KREMLIN OPENS ITS ARMS TO LUKASHENKA WHILE RUSSIAN TV REPORTERS GO ON TRIAL IN BELARUS.

Publication: Monitor Volume: 3 Issue: 236

Russian president Boris Yeltsin yesterday cabled an invitation to his Belarusan counterpart Alyaksandr Lukashenka to visit Russia’s Yaroslav Oblast "whenever convenient to him." Yeltsin added assurances that he has instructed the government to "fully support the visit," which, Yeltsin said, "advances the goals of our Union." Lukashenka is also due to meet Yeltsin in Moscow for a summit of the Russia-Belarus Union. Lukashenka’s visit to Yaroslav Oblast had originally been scheduled for October 2-3, but Moscow canceled it at the last moment to demonstrate displeasure over the detention and criminal indictment of Russian ORT Television reporters in Belarus.

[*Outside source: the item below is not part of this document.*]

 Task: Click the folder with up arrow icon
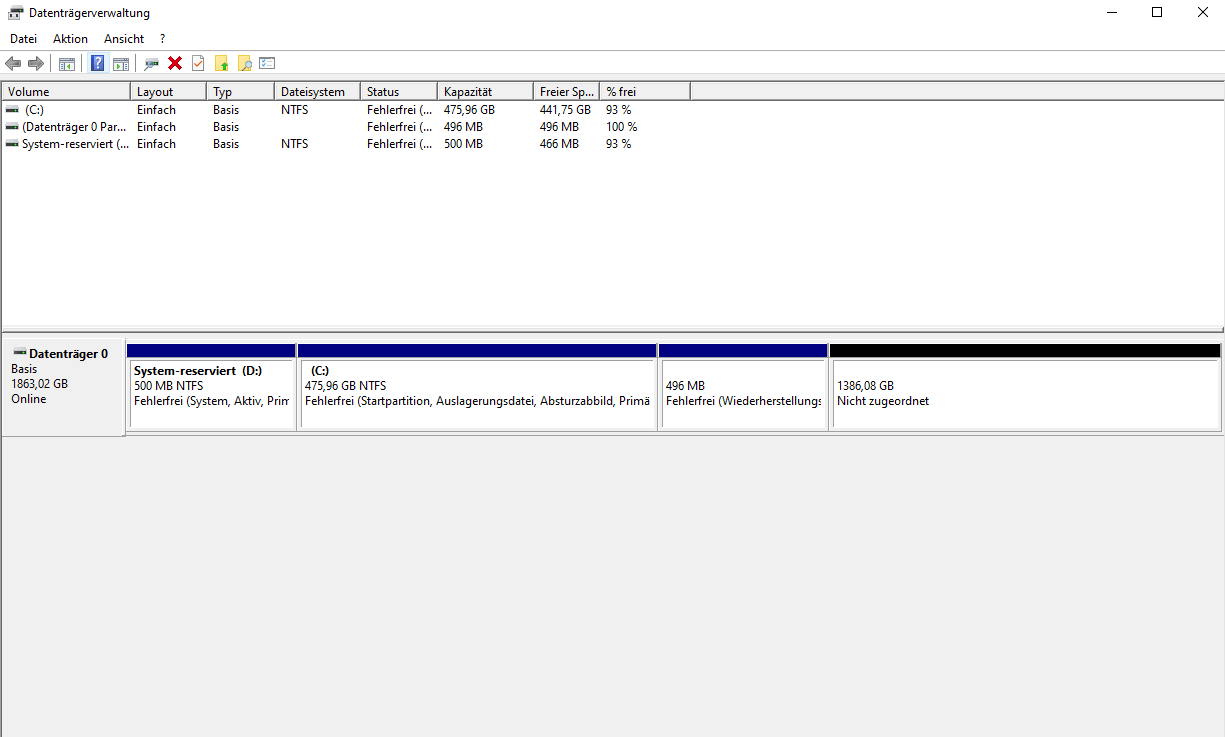pyautogui.click(x=220, y=63)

Also yesterday, the Kremlin announced that Yeltsin has approved the draft of a Russia-Belarus military cooperation agreement, prepared by Russia’s Defense and Foreign Affairs Ministries. Yeltsin instructed Defense Minister Igor Sergeev to travel to Minsk on December 18-19 in order to sign the agreement for Russia. (Russian agencies, December 17)

The timing of the Kremlin’s moves adds to their significance. It was yesterday that Belarusan authorities began the trial of Russian ORT TV reporters Pavel Sheremet and Dmitry Zavadsky. The two are charged with crossing the border of Belarus illegally in the course of their work last July. Yeltsin’s chief spokesman and foreign policy coordinator, Sergei Yastrzhembsky, reacted by expressing hope for a "humane verdict." Deputy Prime Minister Valery Serov, meanwhile, came close to supporting the indictment. He stated that the reporters had engaged in "provocative acts on behalf of certain forces" — an allusion to Russian critics of Lukashenka’s authoritarian rule. Serov, who is responsible for CIS affairs in the Russian government, stated that "Russia-Belarus relations graphically illustrate a successful integration." (Itar-Tass, Radio Mayak, December 17) By the same token, the relations illustrate the Kremlin’s acceptance of Lukashenka’s dictatorial excesses for the sake of "strategic interests," as Prime Minister Viktor Chernomyrdin put it last week in Minsk.